(Stored data)
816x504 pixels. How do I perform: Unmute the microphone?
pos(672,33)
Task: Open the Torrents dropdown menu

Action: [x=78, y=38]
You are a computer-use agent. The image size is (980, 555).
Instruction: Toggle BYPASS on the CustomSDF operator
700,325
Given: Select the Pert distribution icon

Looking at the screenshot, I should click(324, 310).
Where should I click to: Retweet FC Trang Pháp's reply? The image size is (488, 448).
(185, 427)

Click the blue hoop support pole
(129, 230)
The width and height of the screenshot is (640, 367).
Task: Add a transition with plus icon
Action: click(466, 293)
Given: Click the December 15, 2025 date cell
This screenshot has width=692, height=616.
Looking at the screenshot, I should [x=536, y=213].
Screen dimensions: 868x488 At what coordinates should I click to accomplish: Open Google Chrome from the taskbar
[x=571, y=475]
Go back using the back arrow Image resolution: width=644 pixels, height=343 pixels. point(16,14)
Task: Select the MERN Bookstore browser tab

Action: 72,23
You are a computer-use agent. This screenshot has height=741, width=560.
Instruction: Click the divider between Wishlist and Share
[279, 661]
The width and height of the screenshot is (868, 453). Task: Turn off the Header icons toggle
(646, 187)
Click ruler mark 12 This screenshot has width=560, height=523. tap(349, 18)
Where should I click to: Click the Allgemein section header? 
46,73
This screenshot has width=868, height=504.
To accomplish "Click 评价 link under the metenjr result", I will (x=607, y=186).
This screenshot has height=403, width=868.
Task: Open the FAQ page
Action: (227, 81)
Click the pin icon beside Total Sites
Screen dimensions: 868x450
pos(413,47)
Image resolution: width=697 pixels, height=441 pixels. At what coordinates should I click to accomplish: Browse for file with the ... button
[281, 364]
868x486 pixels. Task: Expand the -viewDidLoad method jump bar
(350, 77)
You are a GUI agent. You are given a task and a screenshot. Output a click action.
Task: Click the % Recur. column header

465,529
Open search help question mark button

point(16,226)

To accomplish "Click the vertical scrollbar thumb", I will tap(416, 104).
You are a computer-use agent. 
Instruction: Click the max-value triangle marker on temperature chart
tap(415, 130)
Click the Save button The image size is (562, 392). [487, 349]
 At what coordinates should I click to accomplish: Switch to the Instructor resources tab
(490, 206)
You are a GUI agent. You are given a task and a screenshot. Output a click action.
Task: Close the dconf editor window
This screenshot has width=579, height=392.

◆ **Task details**: Can you write out all of the entries above, character for character, with nothing changed or left out?

◆ **Task output**:
816x504 pixels. How do I perform: Unmute the microphone?
pos(672,33)
Task: Open the Torrents dropdown menu

Action: [x=78, y=38]
You are a computer-use agent. The image size is (980, 555).
Instruction: Toggle BYPASS on the CustomSDF operator
700,325
Given: Select the Pert distribution icon

Looking at the screenshot, I should click(324, 310).
Where should I click to: Retweet FC Trang Pháp's reply? The image size is (488, 448).
(185, 427)

Click the blue hoop support pole
(129, 230)
The width and height of the screenshot is (640, 367).
Task: Add a transition with plus icon
Action: click(466, 293)
Given: Click the December 15, 2025 date cell
This screenshot has width=692, height=616.
Looking at the screenshot, I should [x=536, y=213].
Screen dimensions: 868x488 At what coordinates should I click to accomplish: Open Google Chrome from the taskbar
[x=571, y=475]
Go back using the back arrow Image resolution: width=644 pixels, height=343 pixels. point(16,14)
Task: Select the MERN Bookstore browser tab

Action: 72,23
You are a computer-use agent. This screenshot has height=741, width=560.
Instruction: Click the divider between Wishlist and Share
[279, 661]
The width and height of the screenshot is (868, 453). Task: Turn off the Header icons toggle
(646, 187)
Click ruler mark 12 This screenshot has width=560, height=523. tap(349, 18)
Where should I click to: Click the Allgemein section header? 
46,73
This screenshot has width=868, height=504.
To accomplish "Click 评价 link under the metenjr result", I will (x=607, y=186).
This screenshot has height=403, width=868.
Task: Open the FAQ page
Action: (227, 81)
Click the pin icon beside Total Sites
Screen dimensions: 868x450
pos(413,47)
Image resolution: width=697 pixels, height=441 pixels. At what coordinates should I click to accomplish: Browse for file with the ... button
[281, 364]
868x486 pixels. Task: Expand the -viewDidLoad method jump bar
(350, 77)
You are a GUI agent. You are given a task and a screenshot. Output a click action.
Task: Click the % Recur. column header

465,529
Open search help question mark button

point(16,226)

To accomplish "Click the vertical scrollbar thumb", I will tap(416, 104).
You are a computer-use agent. 
Instruction: Click the max-value triangle marker on temperature chart
tap(415, 130)
Click the Save button The image size is (562, 392). [487, 349]
 At what coordinates should I click to accomplish: Switch to the Instructor resources tab
(490, 206)
You are a GUI agent. You are given a task and a screenshot. Output a click action.
Task: Close the dconf editor window
This screenshot has width=579, height=392.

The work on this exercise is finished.